Just got my hands on 28 Ounces of CPU pins.
Apparently, they come from a mixture of CPU types (Ceramic, Fibre etc..)

If i run a magnet alongside the jar they are in, it becomes obvious that the cores of the pins
are still intact,

I ran a small batch in boiling Nitric to try and attack the cores.
I got a few pins floating on the surface but the majority of them are still attracted
to the magnet.
The Nitric went a dark brown colour with clouds of Red Death coming off so I know
some of the cores were dissolving.
This is going to take for ever as well as use vast quantities of Nitric.

Is there a better way to get to the Gold?
I was thinking maybe melt the pins into small ingots and use a cell?
If i did this, what problems would i need to look out for.

I bought a couple of pounds of the Amalgamite advertised on eBay last year
which i never got round to using.
Might have a go with the pins.

Just trying to find the best route to take.

Any advice welcome!

Kind regards
Buzz


----------



## oldtimmer (May 27, 2009)

Buzz,

I hate Nitric Acid.

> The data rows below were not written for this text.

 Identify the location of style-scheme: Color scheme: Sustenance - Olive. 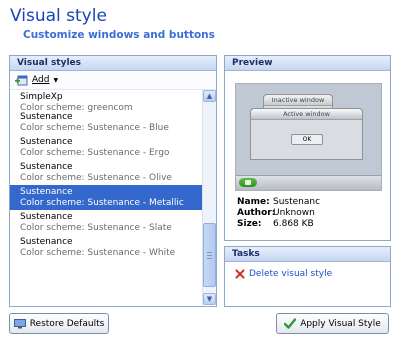
(96, 178).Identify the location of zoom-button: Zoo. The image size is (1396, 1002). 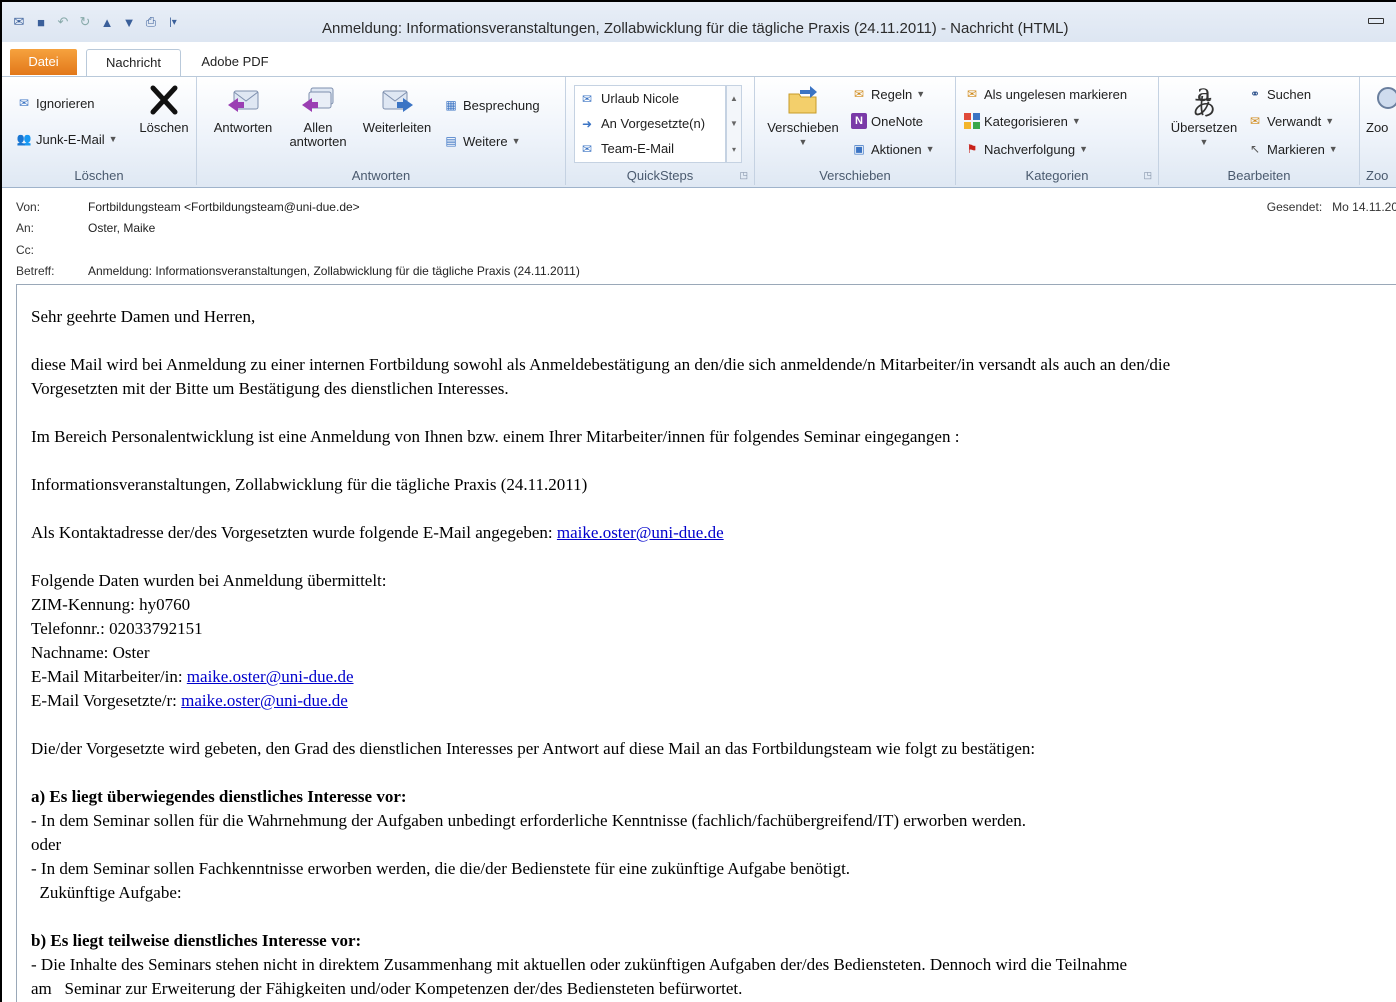
(1381, 109).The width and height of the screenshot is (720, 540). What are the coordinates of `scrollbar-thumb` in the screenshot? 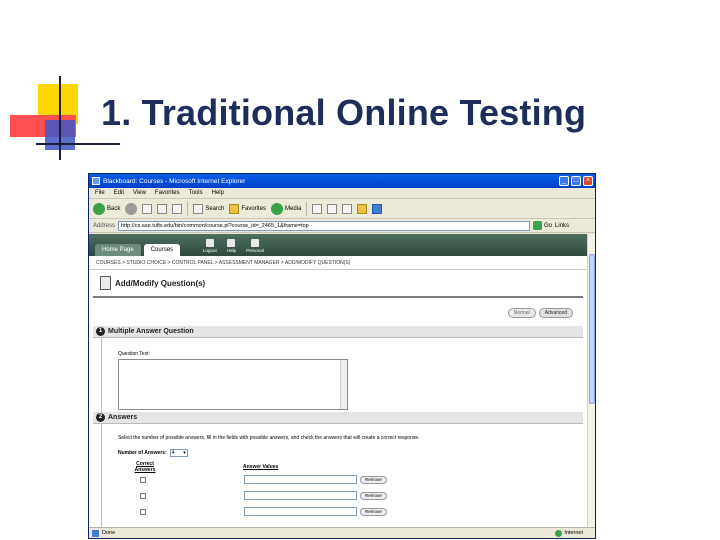 It's located at (592, 329).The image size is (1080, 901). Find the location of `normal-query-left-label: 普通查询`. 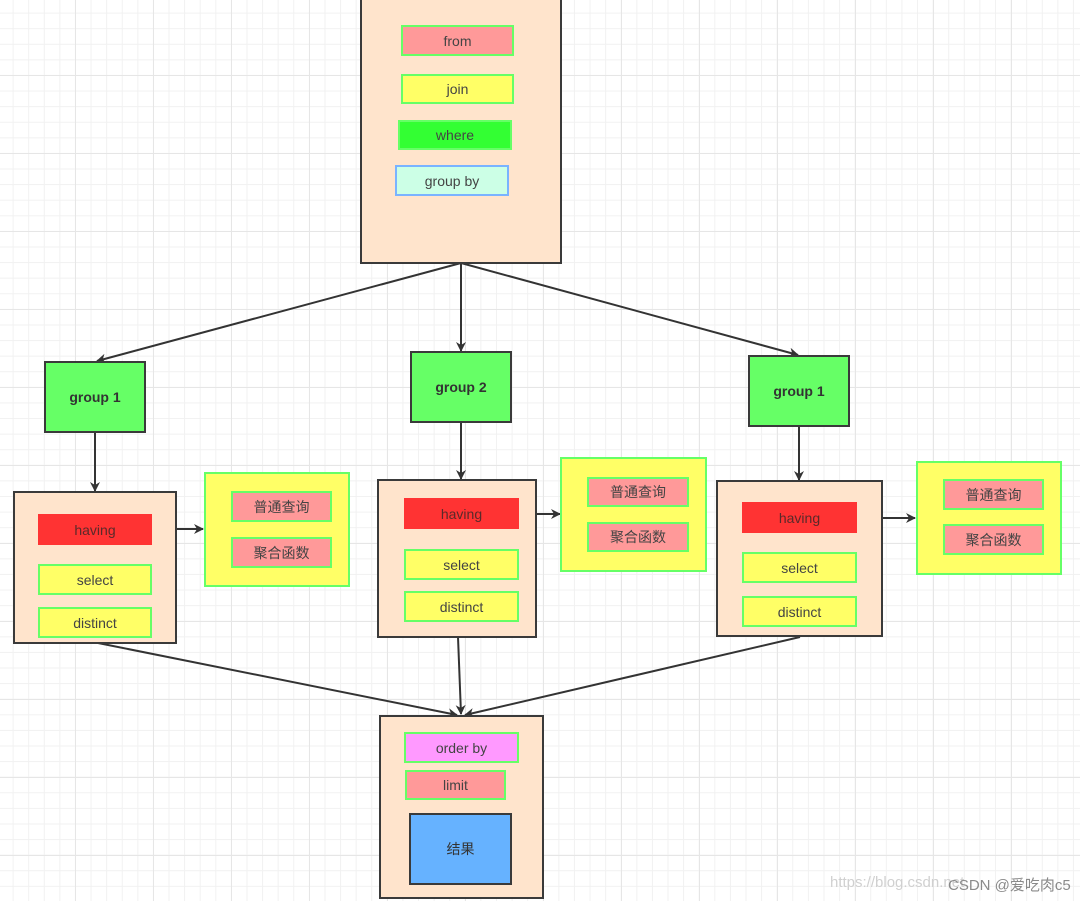

normal-query-left-label: 普通查询 is located at coordinates (282, 506).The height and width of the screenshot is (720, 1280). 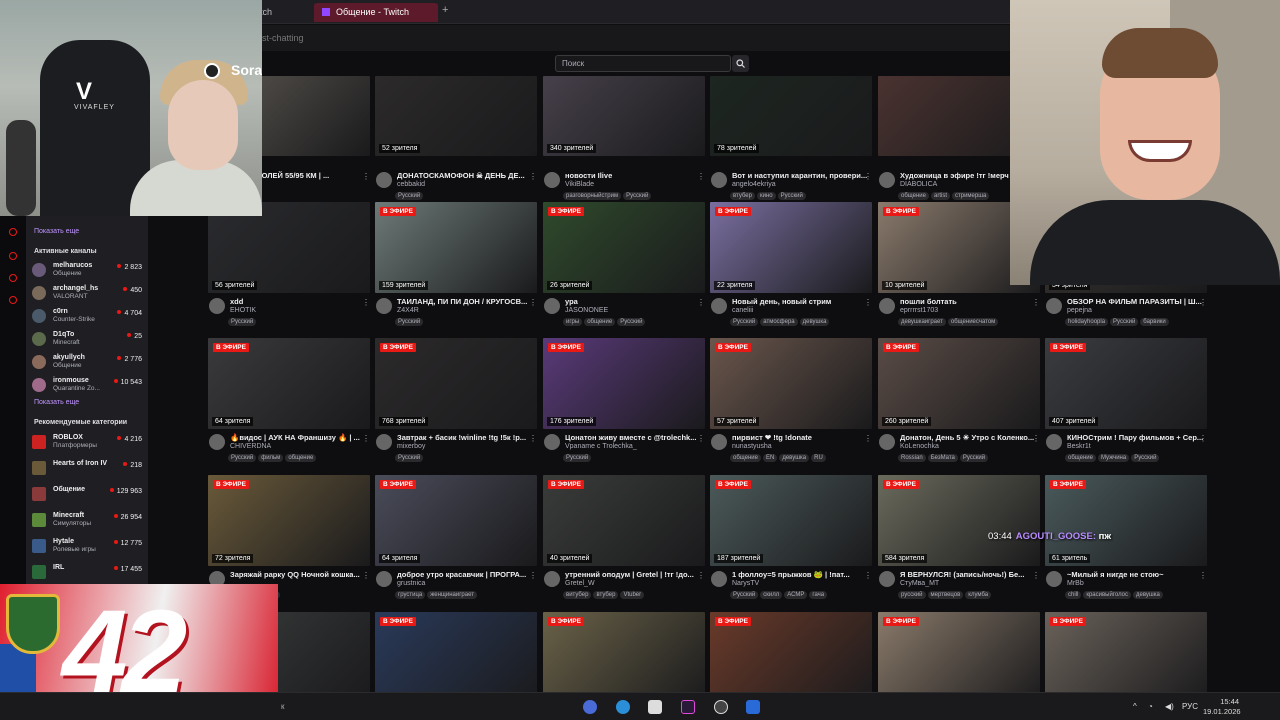 I want to click on tag: chill, so click(x=1074, y=595). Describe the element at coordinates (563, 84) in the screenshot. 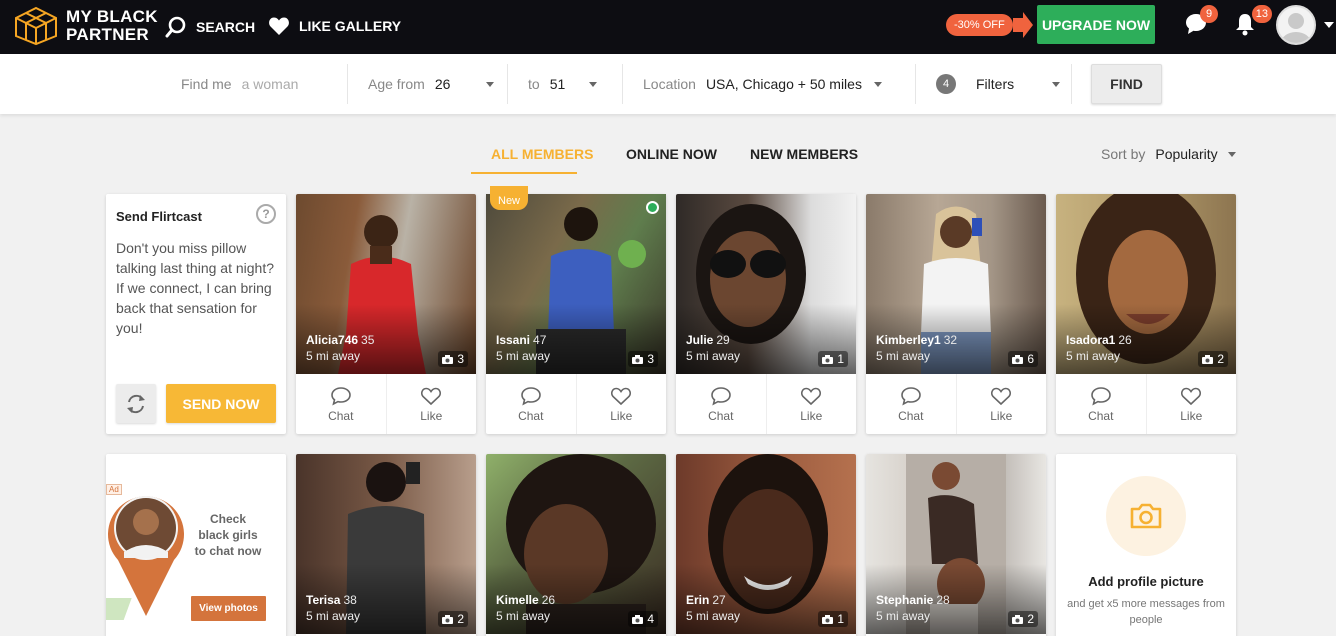

I see `age-to-select: to 51` at that location.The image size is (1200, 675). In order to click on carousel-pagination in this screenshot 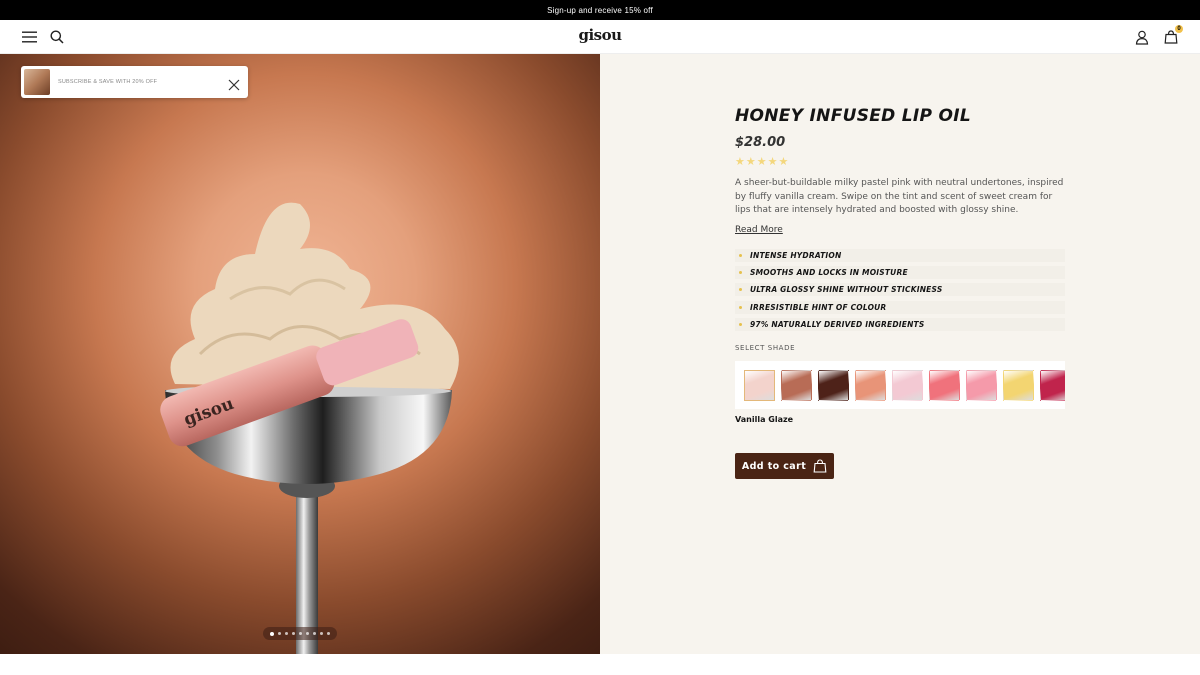, I will do `click(300, 634)`.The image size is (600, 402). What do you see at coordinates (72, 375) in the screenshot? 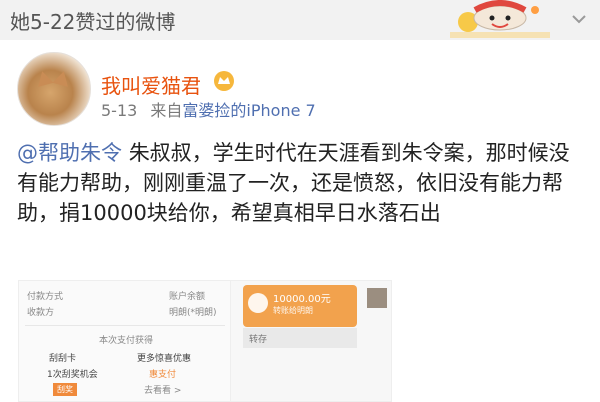
I see `card1-sub: 1次刮奖机会` at bounding box center [72, 375].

What I do is use enought dilute Nitric Acid to loosen the pins. I let them soak for two to three days. I will then look at the pins that have fallen off as a idea of progress. I then test the remaining pins by pushing on them to see if they will pop loose. Let them soak another day if they do not pop loose. I will then rinse them with hot distilled (no clorine) two or three times to remove as much of the Nitric Acid as I can. Save the Nitric acid as you will find that there is silver in it from the pins. 

I will then take the pins and put them in Muratic Acid and let them simmer at medium temperature for two to three days to remove the iron from inside the pins. I test with a maginet on the side to see how my progress is going. Depending on the amount of pins that you have to process, you may need to add more Muratic Acid from time to time. You may also want to discard the acid when it becomes saturated with the iron from the pins. When I find no pins attracted to the maginet, then I am done. Wash in hot water two or three times to clean them up. I then do one more hot Muratic Acid and a last water rinse to make sure that the remaining pins are clean. You now have a beaker of dehidrated, processed gold pin casings. Process as you would gold foils from fingers. 

Here is a link to a posting of some pins that I just processed:

http://www.goldrefiningforum.com/phpBB3/viewtopic.php?f=61&t=4969

I am currently working on my fourth batch by this method. I got the idea from Steve where he talks about using a hot HCl bath on the gold plated lids from the CPUs.


----------



## Buzz (May 28, 2009)

Thanks Oldtimmer,

I'll give the HCl a try.

I've still got the first small batch sitting in a Nitric bath.
I'll keep going with that to see if i get the same effect.

Does anyone know how much material Nitric acid can absorb
before it needs changing out?

Regards
Buzz


----------